Methods: We present an analysis of whole-exome sequencing of 457 previously un-reported simplex families from the Simons Simplex Collection (SSC), contributing to a combined analysis of 1,500 simplex ASD families. Two detection algorithms are used to identify single nucleotide variants (SNVs) and insertion/deletions (indels) separately. All putative de novo LoF mutations are confirmed through PCR and Sanger sequencing. Genes with multiple de novo LoF mutations are used as seed genes for co-expression analyses aimed at refining our recently reported spatial and temporal data regarding convergence of ASD related genes in mid-fetal human cortical development.

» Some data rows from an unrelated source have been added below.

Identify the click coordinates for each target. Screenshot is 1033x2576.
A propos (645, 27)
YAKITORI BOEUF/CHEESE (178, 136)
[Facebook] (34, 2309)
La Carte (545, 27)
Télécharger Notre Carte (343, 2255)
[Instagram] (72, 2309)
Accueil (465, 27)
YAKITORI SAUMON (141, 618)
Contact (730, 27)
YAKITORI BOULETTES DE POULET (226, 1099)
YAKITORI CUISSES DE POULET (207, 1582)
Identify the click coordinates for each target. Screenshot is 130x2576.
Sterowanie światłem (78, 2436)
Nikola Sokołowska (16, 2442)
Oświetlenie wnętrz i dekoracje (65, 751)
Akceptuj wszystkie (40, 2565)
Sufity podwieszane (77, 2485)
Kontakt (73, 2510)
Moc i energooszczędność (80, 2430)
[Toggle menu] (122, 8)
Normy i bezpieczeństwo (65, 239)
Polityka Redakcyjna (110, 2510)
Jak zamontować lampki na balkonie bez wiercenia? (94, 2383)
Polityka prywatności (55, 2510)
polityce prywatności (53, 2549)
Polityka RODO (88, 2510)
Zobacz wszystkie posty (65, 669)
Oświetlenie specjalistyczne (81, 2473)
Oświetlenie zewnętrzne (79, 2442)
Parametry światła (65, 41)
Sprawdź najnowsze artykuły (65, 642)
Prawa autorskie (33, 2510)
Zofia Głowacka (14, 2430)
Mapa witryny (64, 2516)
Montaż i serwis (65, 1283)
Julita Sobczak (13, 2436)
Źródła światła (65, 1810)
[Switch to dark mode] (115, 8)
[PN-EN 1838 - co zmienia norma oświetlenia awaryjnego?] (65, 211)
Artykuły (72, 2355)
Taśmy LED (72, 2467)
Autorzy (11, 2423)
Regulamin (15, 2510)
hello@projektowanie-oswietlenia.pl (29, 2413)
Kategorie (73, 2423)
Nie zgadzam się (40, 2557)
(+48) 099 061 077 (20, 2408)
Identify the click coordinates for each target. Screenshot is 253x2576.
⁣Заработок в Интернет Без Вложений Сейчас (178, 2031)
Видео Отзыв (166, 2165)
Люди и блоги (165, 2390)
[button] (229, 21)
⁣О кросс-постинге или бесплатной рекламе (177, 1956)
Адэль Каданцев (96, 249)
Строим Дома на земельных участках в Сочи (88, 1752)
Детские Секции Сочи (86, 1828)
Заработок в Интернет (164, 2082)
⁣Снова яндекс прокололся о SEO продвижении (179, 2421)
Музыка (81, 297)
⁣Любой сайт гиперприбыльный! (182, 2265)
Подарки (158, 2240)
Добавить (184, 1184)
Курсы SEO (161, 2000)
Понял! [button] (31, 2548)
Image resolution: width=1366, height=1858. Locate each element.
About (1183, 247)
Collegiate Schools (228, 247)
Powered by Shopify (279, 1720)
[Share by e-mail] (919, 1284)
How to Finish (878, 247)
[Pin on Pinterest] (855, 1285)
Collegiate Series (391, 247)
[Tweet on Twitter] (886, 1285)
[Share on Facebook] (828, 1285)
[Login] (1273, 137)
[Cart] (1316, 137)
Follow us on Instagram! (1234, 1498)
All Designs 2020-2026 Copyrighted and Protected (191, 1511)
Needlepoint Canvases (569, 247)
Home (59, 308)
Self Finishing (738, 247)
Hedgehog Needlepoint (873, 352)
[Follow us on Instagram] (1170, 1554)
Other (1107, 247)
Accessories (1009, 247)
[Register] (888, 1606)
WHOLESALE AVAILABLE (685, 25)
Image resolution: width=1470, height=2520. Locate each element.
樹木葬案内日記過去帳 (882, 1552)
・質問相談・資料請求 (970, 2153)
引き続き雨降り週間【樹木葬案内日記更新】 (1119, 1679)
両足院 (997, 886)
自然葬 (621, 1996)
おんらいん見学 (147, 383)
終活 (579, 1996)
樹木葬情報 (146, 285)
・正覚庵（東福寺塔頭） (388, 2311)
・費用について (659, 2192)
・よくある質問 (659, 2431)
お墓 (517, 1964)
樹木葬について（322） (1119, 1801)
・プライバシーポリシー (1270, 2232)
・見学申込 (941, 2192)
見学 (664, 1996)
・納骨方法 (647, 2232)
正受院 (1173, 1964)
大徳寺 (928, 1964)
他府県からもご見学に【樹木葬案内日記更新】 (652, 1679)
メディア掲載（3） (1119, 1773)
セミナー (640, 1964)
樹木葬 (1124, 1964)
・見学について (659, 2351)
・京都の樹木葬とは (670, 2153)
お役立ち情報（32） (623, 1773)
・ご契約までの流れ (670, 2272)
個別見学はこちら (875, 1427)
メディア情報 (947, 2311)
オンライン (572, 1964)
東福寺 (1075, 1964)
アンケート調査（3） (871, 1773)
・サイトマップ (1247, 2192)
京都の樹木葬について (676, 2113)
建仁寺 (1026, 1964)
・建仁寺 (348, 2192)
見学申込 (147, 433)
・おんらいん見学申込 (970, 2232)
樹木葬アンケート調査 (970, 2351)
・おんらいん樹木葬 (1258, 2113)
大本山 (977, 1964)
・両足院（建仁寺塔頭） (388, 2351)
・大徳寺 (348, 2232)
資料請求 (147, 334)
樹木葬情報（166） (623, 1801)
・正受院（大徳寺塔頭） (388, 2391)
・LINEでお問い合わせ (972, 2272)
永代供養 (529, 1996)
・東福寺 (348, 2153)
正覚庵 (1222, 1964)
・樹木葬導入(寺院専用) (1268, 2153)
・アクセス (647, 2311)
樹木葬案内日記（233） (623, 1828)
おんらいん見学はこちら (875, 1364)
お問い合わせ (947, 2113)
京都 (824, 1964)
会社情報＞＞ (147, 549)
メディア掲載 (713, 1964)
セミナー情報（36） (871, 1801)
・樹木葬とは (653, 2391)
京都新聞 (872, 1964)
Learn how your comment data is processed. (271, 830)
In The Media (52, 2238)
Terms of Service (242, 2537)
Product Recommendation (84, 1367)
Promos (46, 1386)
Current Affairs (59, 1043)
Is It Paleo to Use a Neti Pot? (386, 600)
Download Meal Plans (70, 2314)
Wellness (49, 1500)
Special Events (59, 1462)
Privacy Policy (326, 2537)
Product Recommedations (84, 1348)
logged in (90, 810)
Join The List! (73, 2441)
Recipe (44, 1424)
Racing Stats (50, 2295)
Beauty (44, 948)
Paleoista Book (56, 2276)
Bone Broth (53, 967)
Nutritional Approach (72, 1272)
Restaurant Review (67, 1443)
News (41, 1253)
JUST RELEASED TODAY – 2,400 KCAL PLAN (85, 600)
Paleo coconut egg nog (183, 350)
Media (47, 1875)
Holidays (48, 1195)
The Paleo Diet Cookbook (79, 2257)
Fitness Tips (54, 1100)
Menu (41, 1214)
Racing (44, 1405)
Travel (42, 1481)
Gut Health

Results: A total of 196 genes were observed to have at least one de novo LoF variant in an affected individual. Of these genes, 18 show at least two de novo LoF variants in affected individuals. Comparison with the distribution of de novo LoF variants in the unaffected siblings demonstrates that the 196 have a >50% probability of being associated with ASD while the 18 genes with multiple LOF mutations have a >95% of being associated with ASD risk. Eight of the 18 genes with multiple de novo mutations are novel ASD-associated genes. Co-expression network analysis based on the expanded set of genes validates our previously observed findings pointing to a convergence of ASD-related mutations in layer 5/6 glutamatergic neurons in the prefrontal cortex during mid-fetal development.
Conclusions: Ongoing exome sequencing of ASD trios is rapidly expanding the list of ASD-associated genes. Identification of these genes facilitates analyses of the biological systems underlying ASD pathology. The discovery of additional ASD genes and an expanded co-expression network analysis reported here highlights the convergence of ASD genes in deep layer glutamatergic neurons in the prefrontal cortex during mid-fetal development, strengthening this association. As expected, the data also point to additional possible points of spatio-temporal convergence of ASD mutations, underscoring the importance of integrating other gene discovery methods and genomic datasets such as chromatin state and gene regulation.